> WHAT TO PRODUCE
Copy out every line of the data below word for word, leaving out the pictures.

> EXERCISE DATA
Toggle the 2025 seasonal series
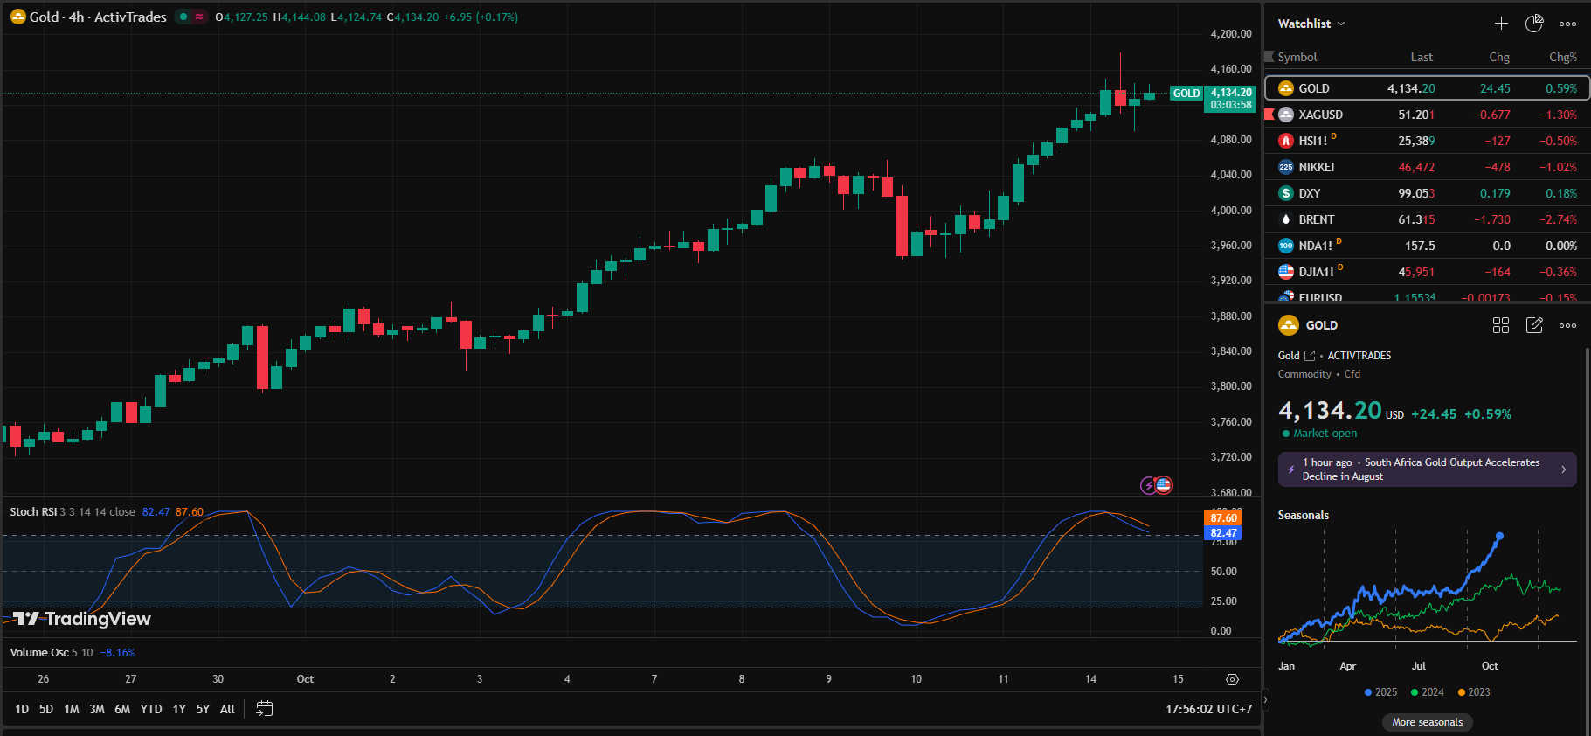Viewport: 1591px width, 736px height. tap(1380, 692)
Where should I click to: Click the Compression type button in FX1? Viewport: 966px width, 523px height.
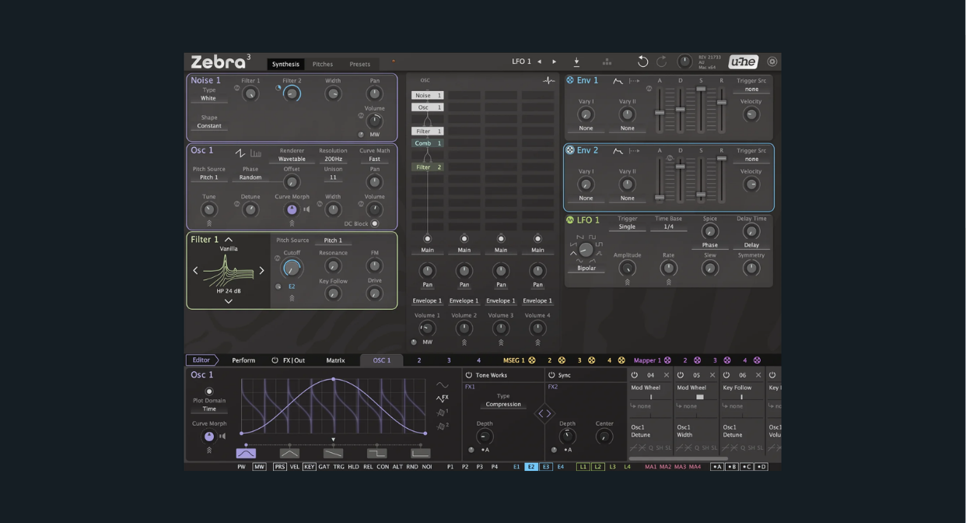[502, 404]
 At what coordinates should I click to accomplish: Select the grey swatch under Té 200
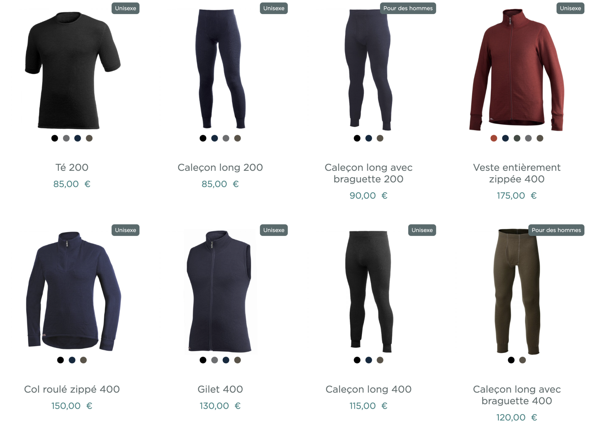[x=66, y=138]
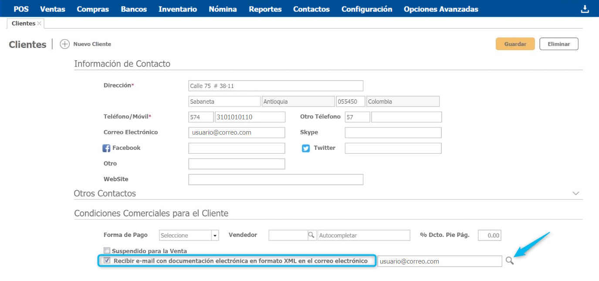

> SOLUTION BELOW
Toggle the 2025 seasonal series
Viewport: 1591px width, 736px height. tap(1380, 692)
Where should I click to: Click the Compression type button in FX1? Viewport: 966px width, 523px height.
[502, 404]
 At what coordinates should I click to accomplish: Select the grey swatch under Té 200
[x=66, y=138]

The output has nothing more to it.